I won't fill in the calculations but only show the outline.
Since $N$ is virtually solvable we have the following short exact sequence:
$$1 \longrightarrow N_0 \longrightarrow N \longrightarrow N/N_0 \longrightarrow 1$$
where $N_0$ is solvable and the quotient is finite.
Since $G/N$ is virtually infinite cyclic we have the short exact sequence:
$$1 \longrightarrow H/N \longrightarrow G/N \longrightarrow G/H \longrightarrow 1$$
where $H \triangleleft G$, $H/N$ is infinite cyclic and $G/H$ is finite.
Now we have that the below s.e.s splits because $H/N$ is free:
$$1 \longrightarrow N \longrightarrow H\longrightarrow H/N \longrightarrow 1$$
Therefore, $H \cong N \rtimes H/N $ where the action of the quotient on $N$ is given by conjugation.
Consider this theorem by Hall:

We have that $N$ is finitely generated and normal in $G$, $N_0$ has finite index in $N$ so there is $N_1 \subset N_0$, $N_1$ normal in $G$ and $[N:N_1] < \infty$.
Thus the index, $[N \rtimes H/N:N_1 \rtimes H/N]$, is finite (because $[N:N_1]< \infty$ - is this accurate?).
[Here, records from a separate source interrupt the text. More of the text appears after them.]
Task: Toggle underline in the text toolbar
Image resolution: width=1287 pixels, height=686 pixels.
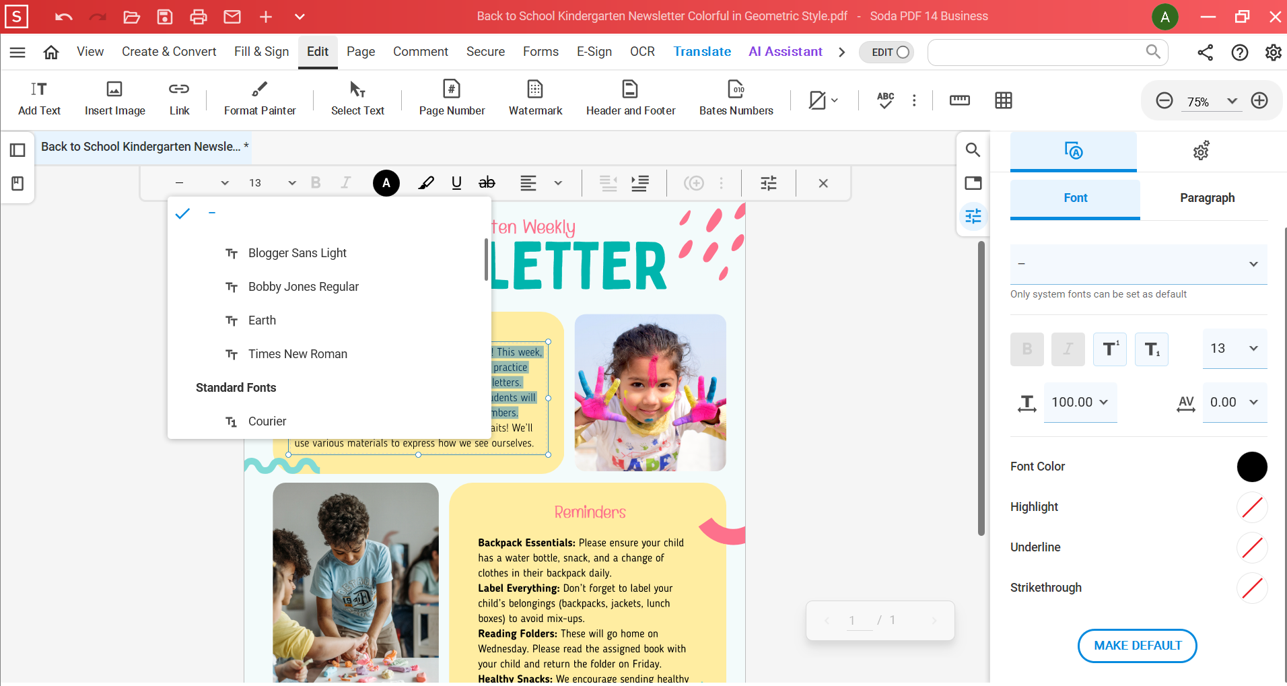Action: click(x=456, y=182)
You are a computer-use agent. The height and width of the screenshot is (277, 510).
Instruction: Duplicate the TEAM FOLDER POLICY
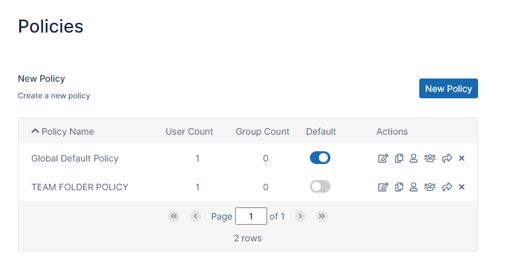399,187
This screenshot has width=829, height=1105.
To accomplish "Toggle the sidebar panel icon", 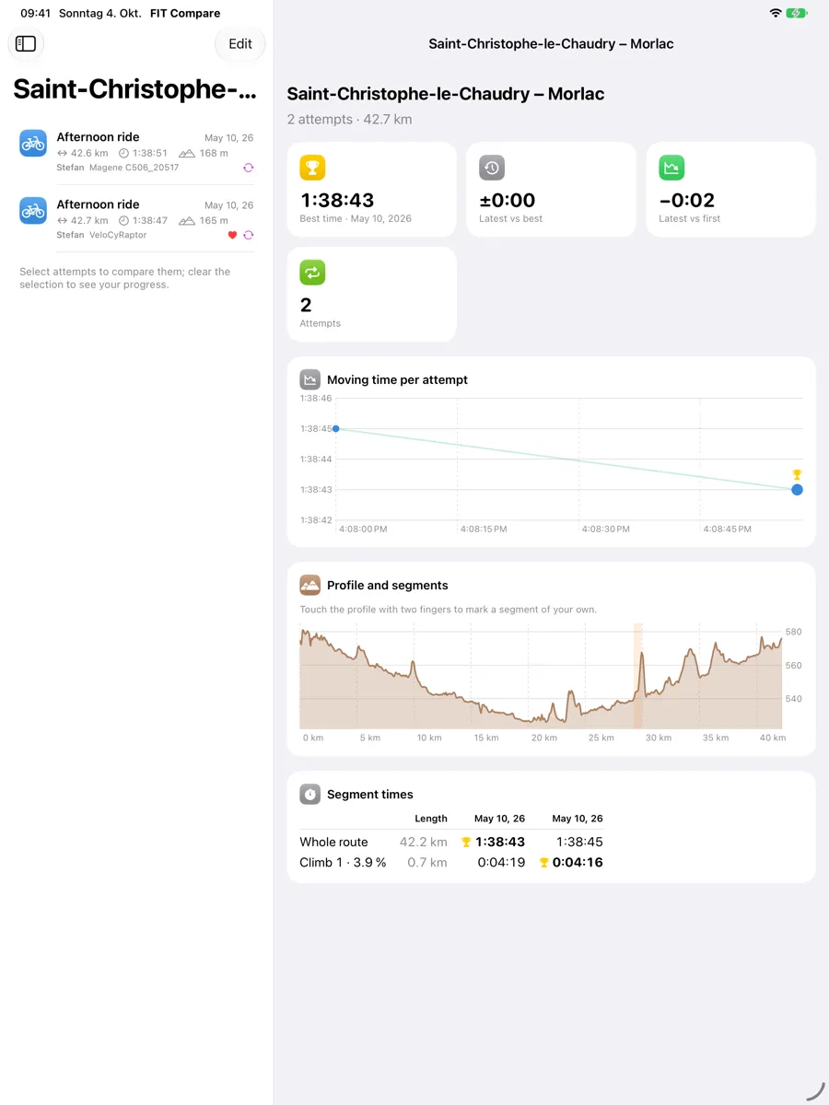I will (26, 43).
Using the above theorem again, and with the observation that $N \rtimes H/N$ is finitely generated there is a subgroup $L \subset N_1 \rtimes H/N$ which is normal in $N \rtimes H/N$ and has finite index.
Finally, $N_1 \rtimes H/N$ is solvable because $[N_1 \rtimes H/N, N_1 \rtimes H/N] \subset [N_1,1] \cong N_1$ which is solvable, hence $L$ is solvable and of finite index in $H$, and normal in $G$. Hence $G$ is virtually solvable.
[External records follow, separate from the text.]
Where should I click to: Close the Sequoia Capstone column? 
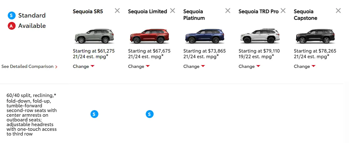coord(338,11)
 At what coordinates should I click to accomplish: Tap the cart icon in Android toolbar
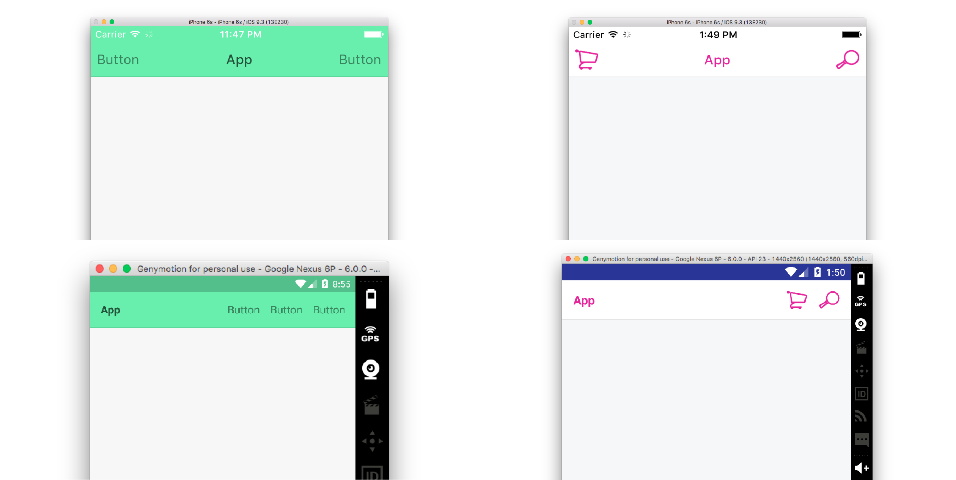797,300
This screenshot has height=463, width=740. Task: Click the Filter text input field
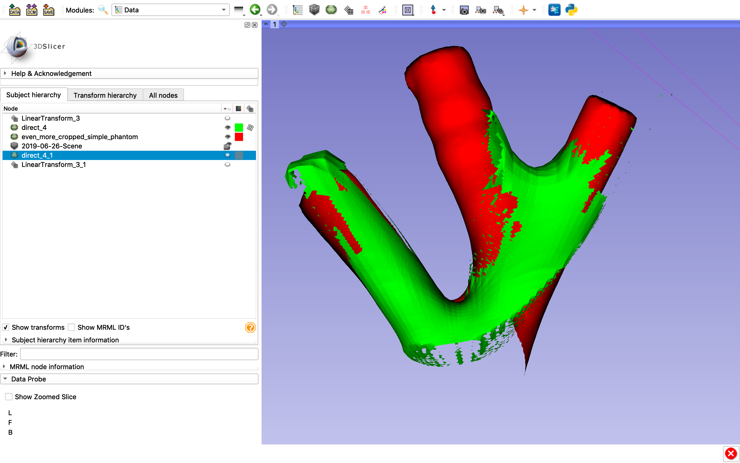[139, 354]
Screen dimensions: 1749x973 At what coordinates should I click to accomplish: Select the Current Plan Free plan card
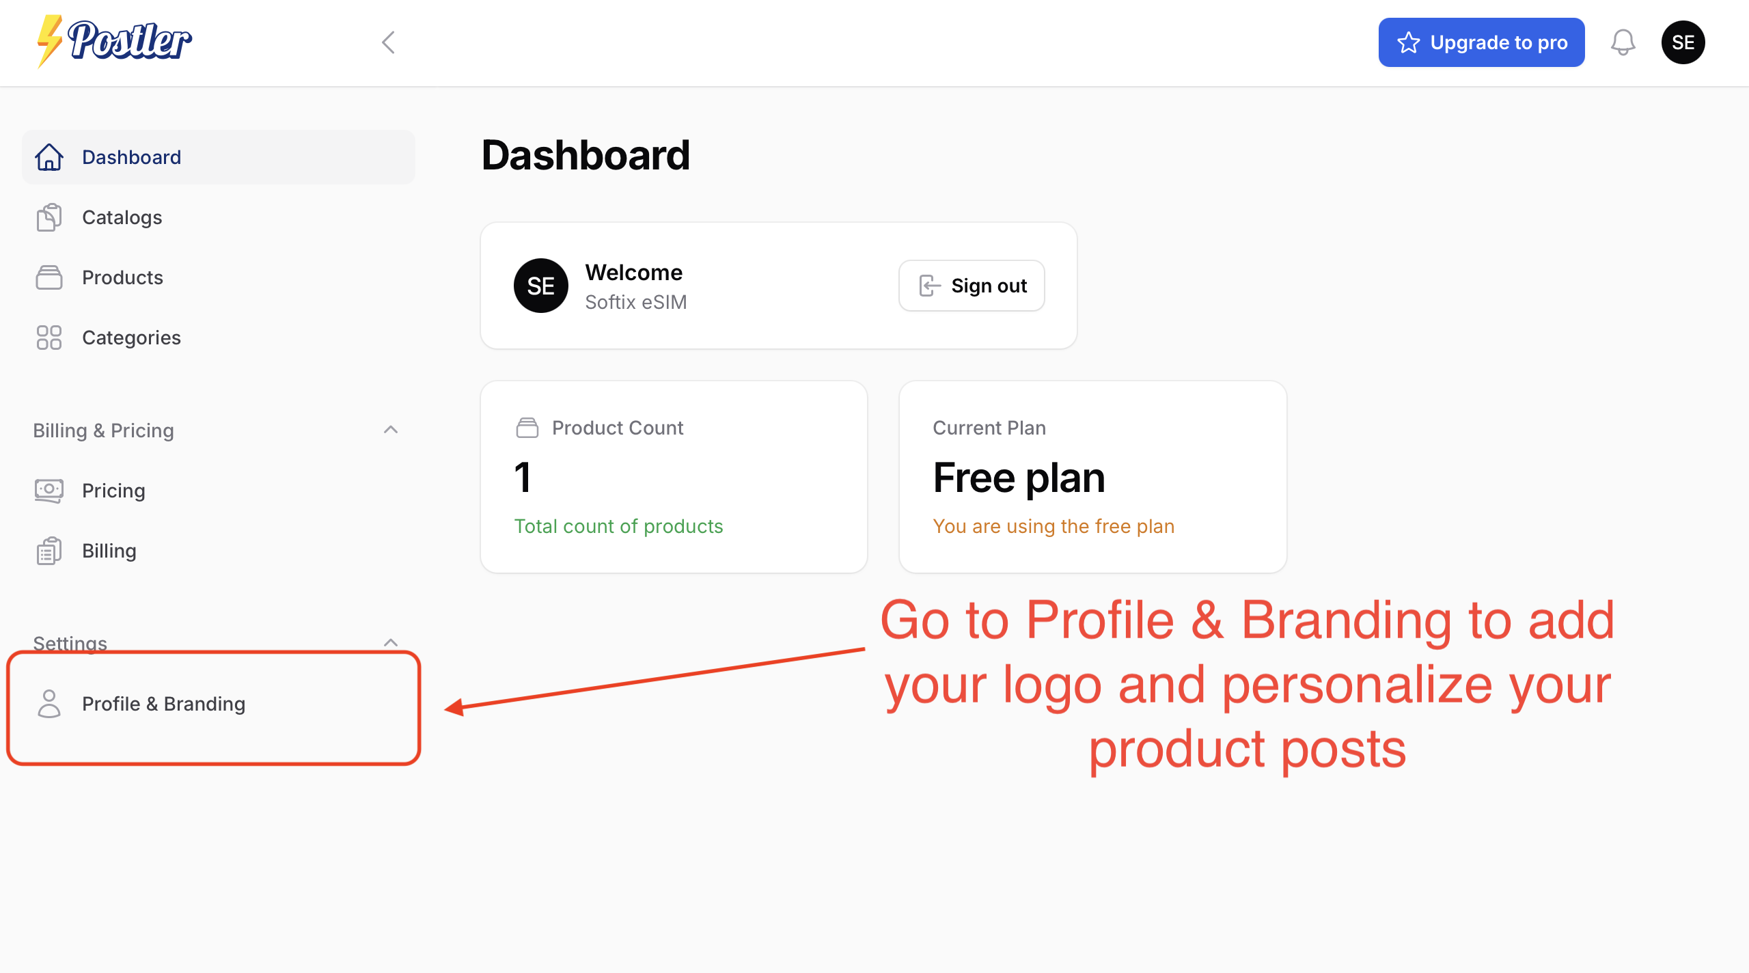point(1092,476)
Please correct me if something is off, thanks :)
 A: There are two points on this proof that I do not follow. Firstly, I do not know what theorem you are using to conclude that there exists $N_1$ of finite index in $N$ with $N_1$ normal in $G$. But in fact you can just take $N_1$ to be the largest solvable normal subgroup of $N$, which is characteristic in $N$ and therefore normal in $G$.
Secondly, I don't see why $N_1 \rtimes H/N \lhd N \rtimes H/N$.
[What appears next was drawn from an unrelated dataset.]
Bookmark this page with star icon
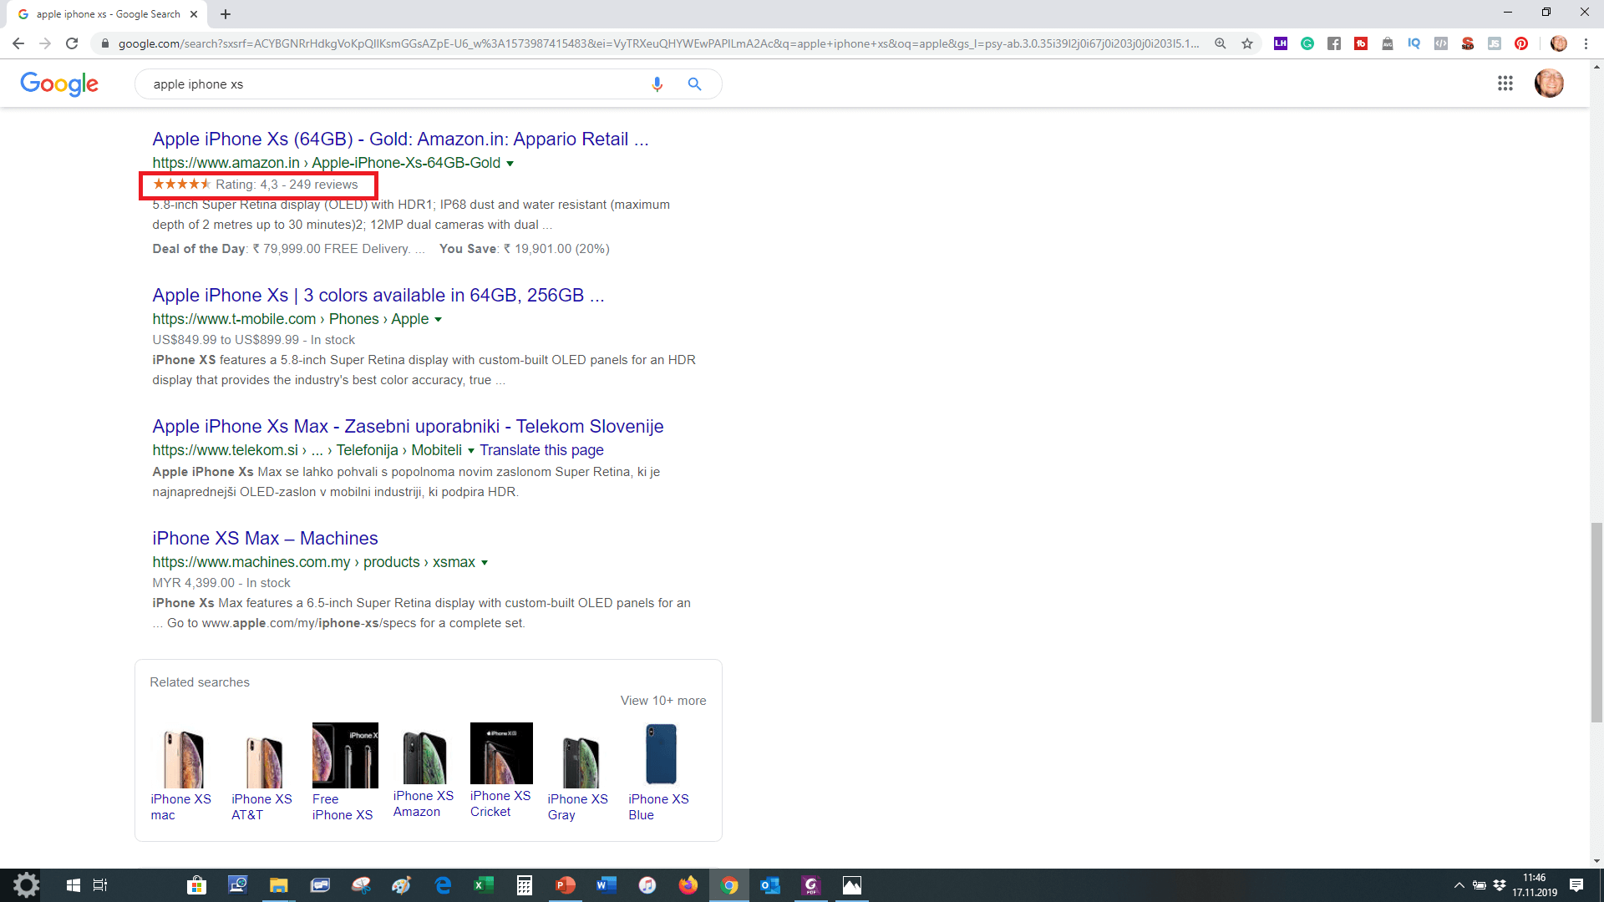The width and height of the screenshot is (1604, 902). (1247, 43)
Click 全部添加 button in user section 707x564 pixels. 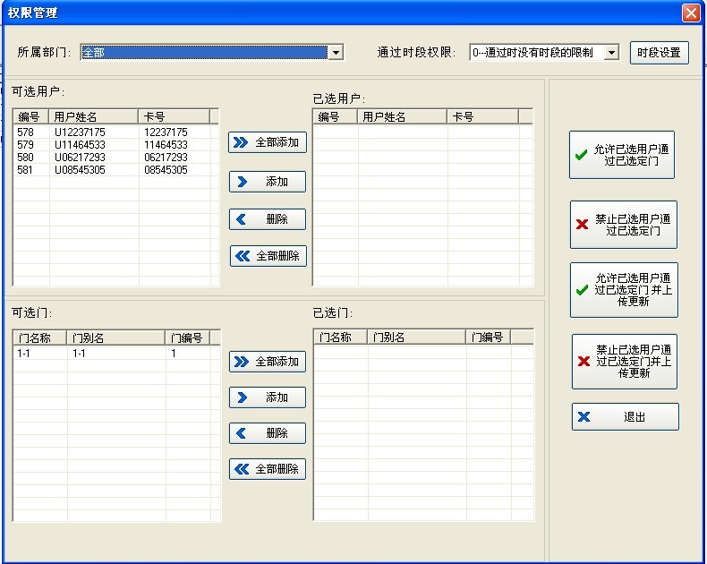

A: You can make a few improvements that would help. First, since you are working up to finite index you may as well assume that $G/N$ is cyclic, rather than just virtually cyclic. Second, your $N$ is virtually soluble, so there is a subgroup $N_0$ of $N$, the soluble radical of $N$, and this has finite index in $N$. Furthermore, since it's characteristic in $N$, $N_0\lhd G$, and so we may assume that $N_0=1$ if we are only proving that $G$ is virtually soluble. Hence all you need to show is that finite-by-cyclic is cyclic-by-finite.
To do this last bit, it's fairly easy, and you don't any big theorems, or even freeness of cyclic groups. If $|N|$ is finite and $G/N$ is cylcic, let $x\in G$ be the preimage of a generator for $G/N$. Then $x$ has infinite order and $G=\langle N,x\rangle$, so $G=N\rtimes H$, where $H=\langle x\rangle$. Finally, $x$ normalizes $N$, a finite group, so some power $x^n$ of $x$ must centralize $N$. Thus $\langle x^n\rangle$ is a normal subgroup, and its index is $|N|\times n$.